Selma terdiam sebentar. Kenapa nama itu harus ia dengar kembali, padahal tadi ia sudah tak memikirkan tentang nama itu.
"Emm … Ke—kenapa, Na?"
"Kak Gibran babak belur, aku gak tau penyebab pasti dia seperti itu." Suara Nafasya diam di ujung sana. "Seharusnya aku gak perlu ngasih tau kamu ya, Sel?" lanjutnya dengan nada melemah.

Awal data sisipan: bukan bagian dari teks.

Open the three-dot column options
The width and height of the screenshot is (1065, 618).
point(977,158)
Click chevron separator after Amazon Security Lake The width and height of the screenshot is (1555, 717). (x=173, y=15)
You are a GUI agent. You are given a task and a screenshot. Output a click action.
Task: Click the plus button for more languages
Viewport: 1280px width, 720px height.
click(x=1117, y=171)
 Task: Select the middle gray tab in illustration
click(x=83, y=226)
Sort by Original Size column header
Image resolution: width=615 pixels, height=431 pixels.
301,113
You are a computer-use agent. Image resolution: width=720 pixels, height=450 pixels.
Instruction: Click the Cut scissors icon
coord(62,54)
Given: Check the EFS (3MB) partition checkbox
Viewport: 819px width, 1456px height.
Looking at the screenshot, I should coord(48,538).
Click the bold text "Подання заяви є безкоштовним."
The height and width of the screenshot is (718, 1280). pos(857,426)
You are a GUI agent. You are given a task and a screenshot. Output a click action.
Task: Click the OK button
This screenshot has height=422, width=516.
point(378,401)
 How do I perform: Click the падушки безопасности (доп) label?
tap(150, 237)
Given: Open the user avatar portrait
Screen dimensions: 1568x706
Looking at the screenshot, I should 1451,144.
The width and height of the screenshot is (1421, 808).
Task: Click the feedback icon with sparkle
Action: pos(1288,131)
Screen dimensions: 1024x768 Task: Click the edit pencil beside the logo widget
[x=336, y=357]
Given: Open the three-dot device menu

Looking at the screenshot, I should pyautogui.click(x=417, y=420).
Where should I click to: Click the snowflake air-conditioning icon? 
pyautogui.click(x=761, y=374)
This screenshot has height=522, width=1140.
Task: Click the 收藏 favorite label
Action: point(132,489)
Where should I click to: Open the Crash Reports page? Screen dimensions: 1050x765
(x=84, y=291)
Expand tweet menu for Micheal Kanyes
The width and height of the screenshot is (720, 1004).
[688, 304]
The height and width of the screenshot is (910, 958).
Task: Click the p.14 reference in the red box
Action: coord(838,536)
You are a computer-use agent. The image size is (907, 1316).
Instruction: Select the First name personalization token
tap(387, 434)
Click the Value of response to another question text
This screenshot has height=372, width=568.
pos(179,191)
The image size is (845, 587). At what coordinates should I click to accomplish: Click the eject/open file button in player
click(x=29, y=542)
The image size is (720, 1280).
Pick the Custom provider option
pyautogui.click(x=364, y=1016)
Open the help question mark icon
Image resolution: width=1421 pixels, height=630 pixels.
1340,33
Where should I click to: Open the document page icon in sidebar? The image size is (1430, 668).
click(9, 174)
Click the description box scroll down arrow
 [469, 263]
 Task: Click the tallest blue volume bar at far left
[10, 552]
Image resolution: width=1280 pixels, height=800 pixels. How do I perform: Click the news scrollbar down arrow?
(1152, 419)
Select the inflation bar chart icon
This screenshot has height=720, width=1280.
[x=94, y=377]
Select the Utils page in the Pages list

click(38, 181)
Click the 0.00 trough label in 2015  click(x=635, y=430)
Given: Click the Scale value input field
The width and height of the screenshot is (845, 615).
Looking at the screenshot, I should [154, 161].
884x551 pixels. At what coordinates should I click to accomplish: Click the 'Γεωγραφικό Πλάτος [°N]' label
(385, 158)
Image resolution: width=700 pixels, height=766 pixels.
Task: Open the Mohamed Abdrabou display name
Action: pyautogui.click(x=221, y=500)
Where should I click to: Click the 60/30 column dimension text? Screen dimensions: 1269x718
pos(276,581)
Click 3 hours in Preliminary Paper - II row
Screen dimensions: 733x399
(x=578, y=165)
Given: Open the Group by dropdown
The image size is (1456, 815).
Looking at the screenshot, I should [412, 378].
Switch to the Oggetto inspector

Selma menarik napasnya. "Tidak apa-apa, Na. kamu obati kakak kamu ya. Aku masih ada kerjaan. Aku tutup telponnya, semoga cepat sembuh ya. Assalamualaikum."
Setelah mendapat jawaban salam dari sana, Selma mematikan pun mematikan ponselnya.
Sekarang Selma sudah tak ingin mengerjakan apapun, pikirannya sudah tak bisa fokus dengan materi-materi yang sedang ia pelajari. Lebih baik Selma menutup laptopnya, membereskan semua yang berceceran di atas tempat tidurnya, dan segera ia mematikan lampu kamar. Tidur adalah jalan yang terbaik untuk saat ini.
Setelah berbaring diatas kasurnya, pikirannya kembali dipenuhi oleh nama Gibran. Bisa dibilang saat ini dirinya khawatir dengan keadaan Gibran, bagaimana bisa ia babak belur seperti itu, dan siapa pelakunya? Lalu apakah Gibran baik-baik saja? Ingin sekali rasanya Selma berada disamping Gibran sambil mengobati luka itu.